Aim of the task
Every record must be copied exactly, from first line to last.

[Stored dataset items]
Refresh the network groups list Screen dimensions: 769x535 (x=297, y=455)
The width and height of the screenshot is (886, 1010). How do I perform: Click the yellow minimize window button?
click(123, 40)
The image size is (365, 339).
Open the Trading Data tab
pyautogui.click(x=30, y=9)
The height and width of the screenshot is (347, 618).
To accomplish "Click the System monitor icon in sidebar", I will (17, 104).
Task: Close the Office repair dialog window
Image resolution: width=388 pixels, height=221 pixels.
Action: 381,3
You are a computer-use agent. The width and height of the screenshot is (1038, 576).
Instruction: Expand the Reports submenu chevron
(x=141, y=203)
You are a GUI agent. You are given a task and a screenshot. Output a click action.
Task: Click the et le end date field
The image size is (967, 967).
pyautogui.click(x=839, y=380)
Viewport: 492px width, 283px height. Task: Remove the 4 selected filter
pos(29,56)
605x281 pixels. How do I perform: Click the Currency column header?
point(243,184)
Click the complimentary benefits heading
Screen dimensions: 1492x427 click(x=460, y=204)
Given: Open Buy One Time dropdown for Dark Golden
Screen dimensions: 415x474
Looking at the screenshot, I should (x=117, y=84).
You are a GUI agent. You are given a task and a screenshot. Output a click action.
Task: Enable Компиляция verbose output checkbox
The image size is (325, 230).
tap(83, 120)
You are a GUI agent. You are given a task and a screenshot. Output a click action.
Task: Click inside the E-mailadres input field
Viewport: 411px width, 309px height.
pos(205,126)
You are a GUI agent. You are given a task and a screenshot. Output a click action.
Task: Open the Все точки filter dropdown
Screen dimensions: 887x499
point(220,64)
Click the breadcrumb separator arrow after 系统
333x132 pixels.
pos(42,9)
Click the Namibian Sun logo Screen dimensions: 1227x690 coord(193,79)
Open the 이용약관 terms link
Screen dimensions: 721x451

Output of the task
Refresh the network groups list Screen dimensions: 769x535 (x=297, y=455)
The width and height of the screenshot is (886, 1010). How do I perform: Click the yellow minimize window button?
click(123, 40)
The image size is (365, 339).
Open the Trading Data tab
pyautogui.click(x=30, y=9)
The height and width of the screenshot is (347, 618).
To accomplish "Click the System monitor icon in sidebar", I will (17, 104).
Task: Close the Office repair dialog window
Image resolution: width=388 pixels, height=221 pixels.
Action: 381,3
You are a computer-use agent. The width and height of the screenshot is (1038, 576).
Instruction: Expand the Reports submenu chevron
(x=141, y=203)
You are a GUI agent. You are given a task and a screenshot. Output a click action.
Task: Click the et le end date field
The image size is (967, 967).
pyautogui.click(x=839, y=380)
Viewport: 492px width, 283px height. Task: Remove the 4 selected filter
pos(29,56)
605x281 pixels. How do I perform: Click the Currency column header?
point(243,184)
Click the complimentary benefits heading
Screen dimensions: 1492x427 click(x=460, y=204)
Given: Open Buy One Time dropdown for Dark Golden
Screen dimensions: 415x474
Looking at the screenshot, I should (x=117, y=84).
You are a GUI agent. You are given a task and a screenshot. Output a click action.
Task: Enable Компиляция verbose output checkbox
The image size is (325, 230).
tap(83, 120)
You are a GUI agent. You are given a task and a screenshot. Output a click action.
Task: Click inside the E-mailadres input field
Viewport: 411px width, 309px height.
pos(205,126)
You are a GUI agent. You are given a task and a screenshot. Output a click action.
Task: Open the Все точки filter dropdown
Screen dimensions: 887x499
point(220,64)
Click the breadcrumb separator arrow after 系统
333x132 pixels.
pos(42,9)
Click the Namibian Sun logo Screen dimensions: 1227x690 coord(193,79)
Open the 이용약관 terms link
Screen dimensions: 721x451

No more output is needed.